Don't confuse the "cached client" mode with stateless linux in general. The idea is that we treat an NFS root filesystem with only an X server installed (similar to LTSP) in the same framework as an NFS root filesystem with a full set of apps installed, or the cached client mode, or a live CD mode. The definition I would give of stateless linux in general is "sharing the same OS instance between multiple machines" (which implies the OS instance is read-only, and contains no per-machine state - those are the things that require OS changes)
Havoc
On Wednesday 27 October 2004 15:27, Havoc Pennington wrote:
On Wed, 2004-10-27 at 16:16 -0400, John (J5) Palmieri wrote:
A simple distinction is that with LTSP the computer is just a dumb terminal displaying programs being run on a more powerful server. Stateless installs the OS image on the client where the programs are run. This allows a person to detach the computer from the network and still have it be usable.
Don't confuse the "cached client" mode with stateless linux in general. The idea is that we treat an NFS root filesystem with only an X server installed (similar to LTSP) in the same framework as an NFS root filesystem with a full set of apps installed, or the cached client mode, or a live CD mode.

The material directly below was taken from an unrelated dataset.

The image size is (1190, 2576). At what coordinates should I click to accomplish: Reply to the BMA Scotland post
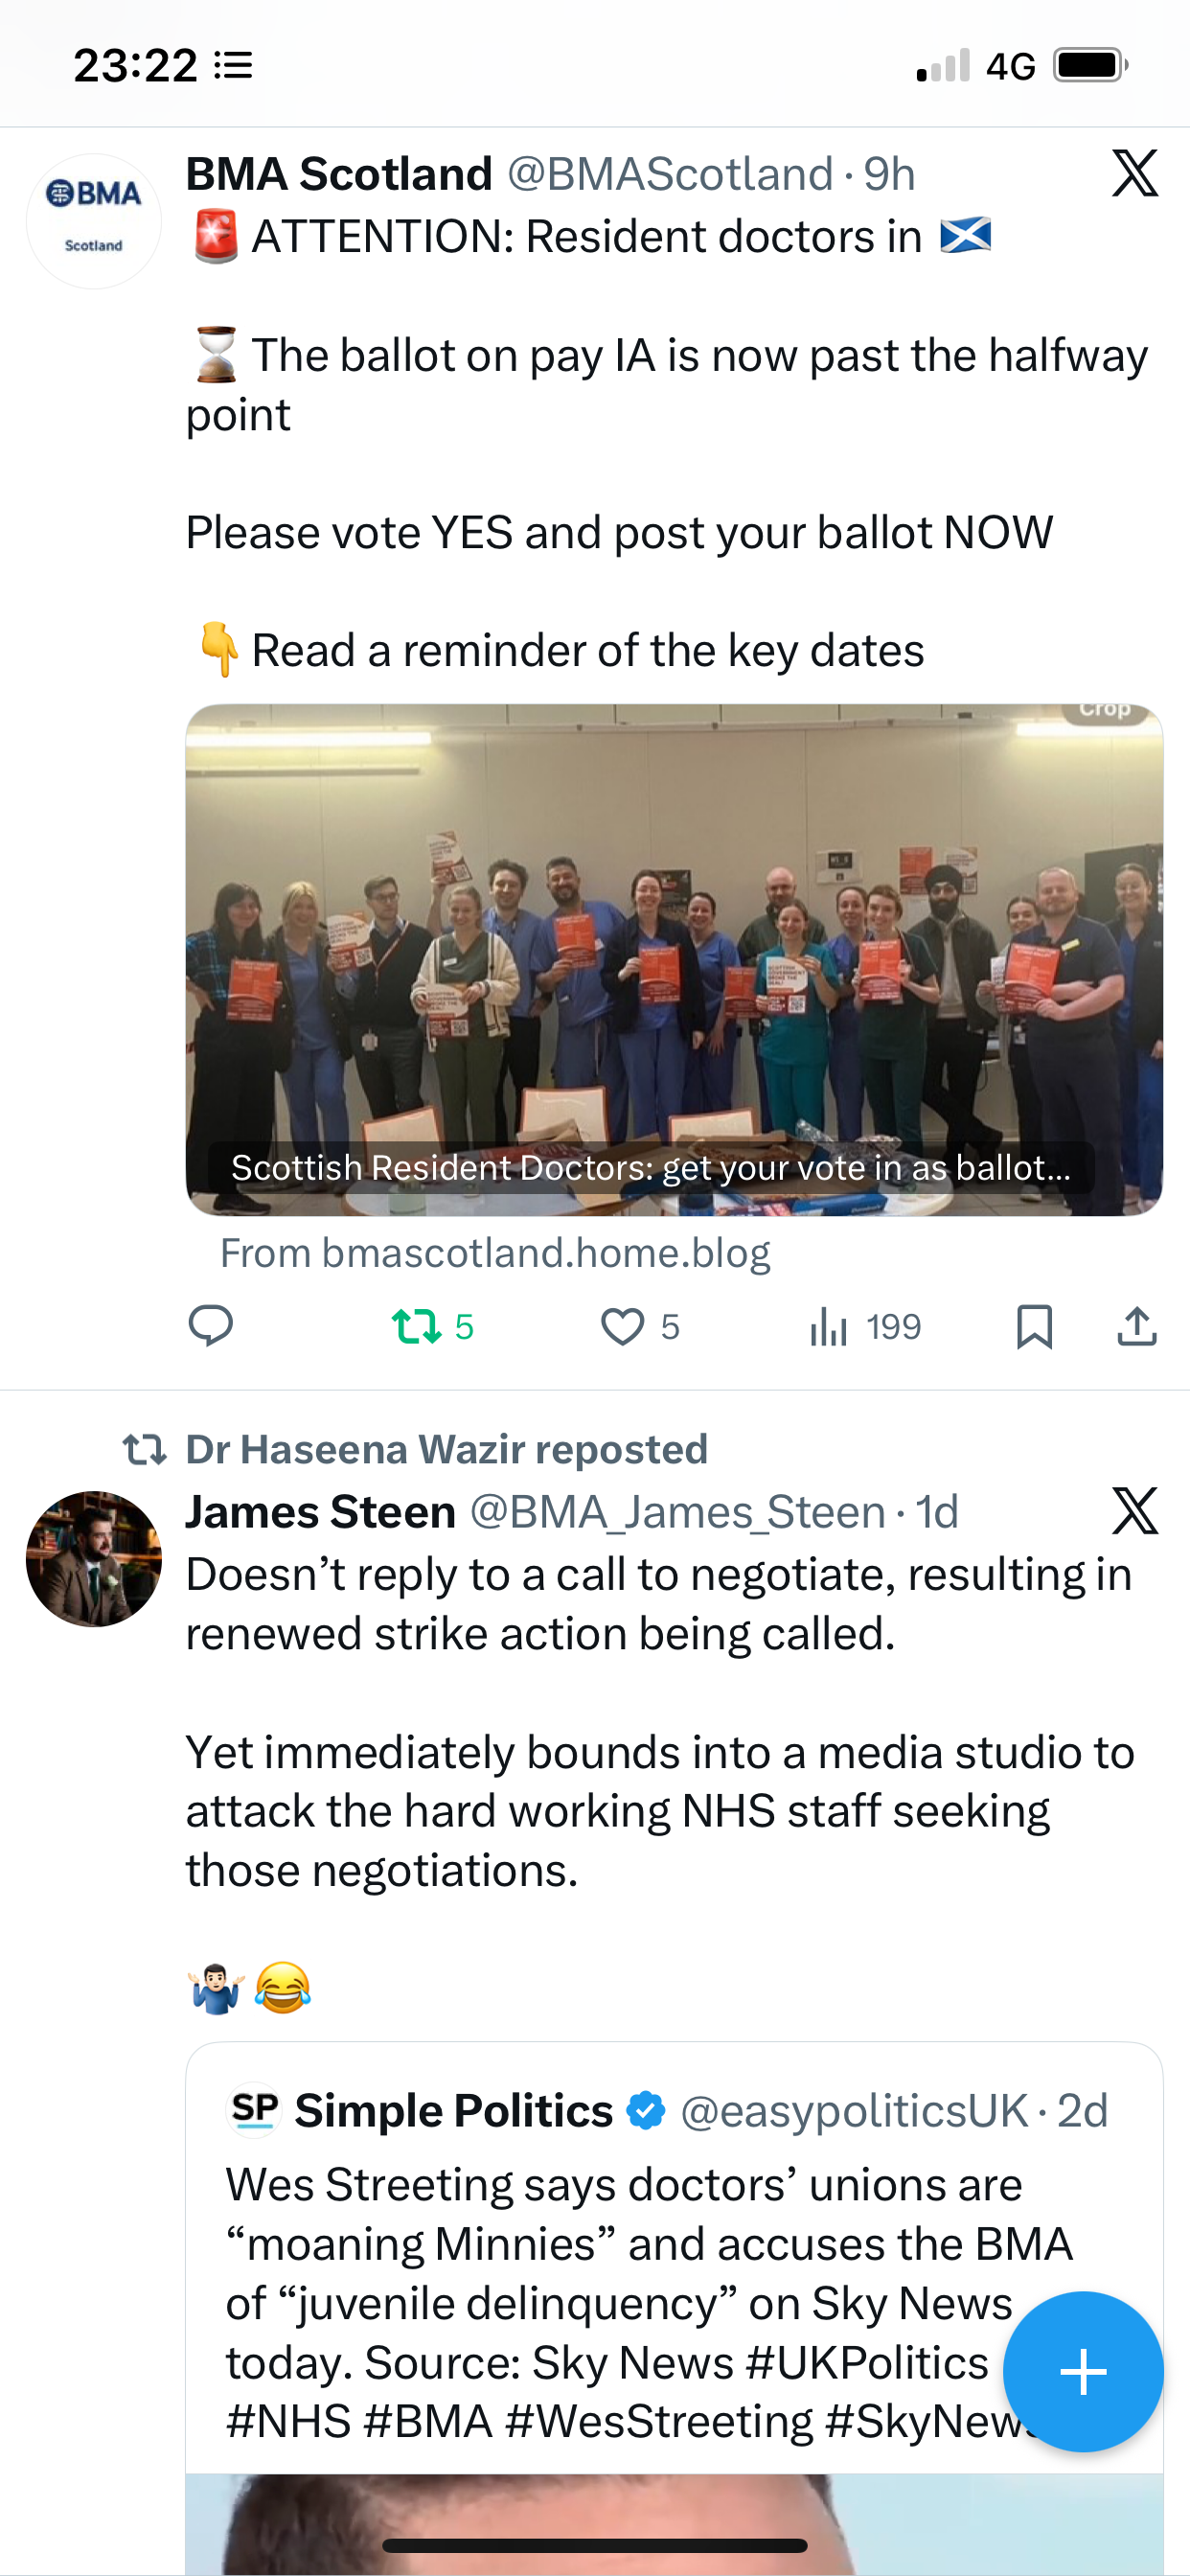[x=211, y=1326]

The definition I would give of stateless linux in general is "sharing the same OS instance between multiple machines" (which implies the OS instance is read-only, and contains no per-machine state - those are the things that require OS changes)
Havoc
Sounds like the way I had Redhat8 and RedHat 9 at my library. one large read-only nfs share for /, and a 128MB ramdisk for /tmp so users could save files, that kind of thing.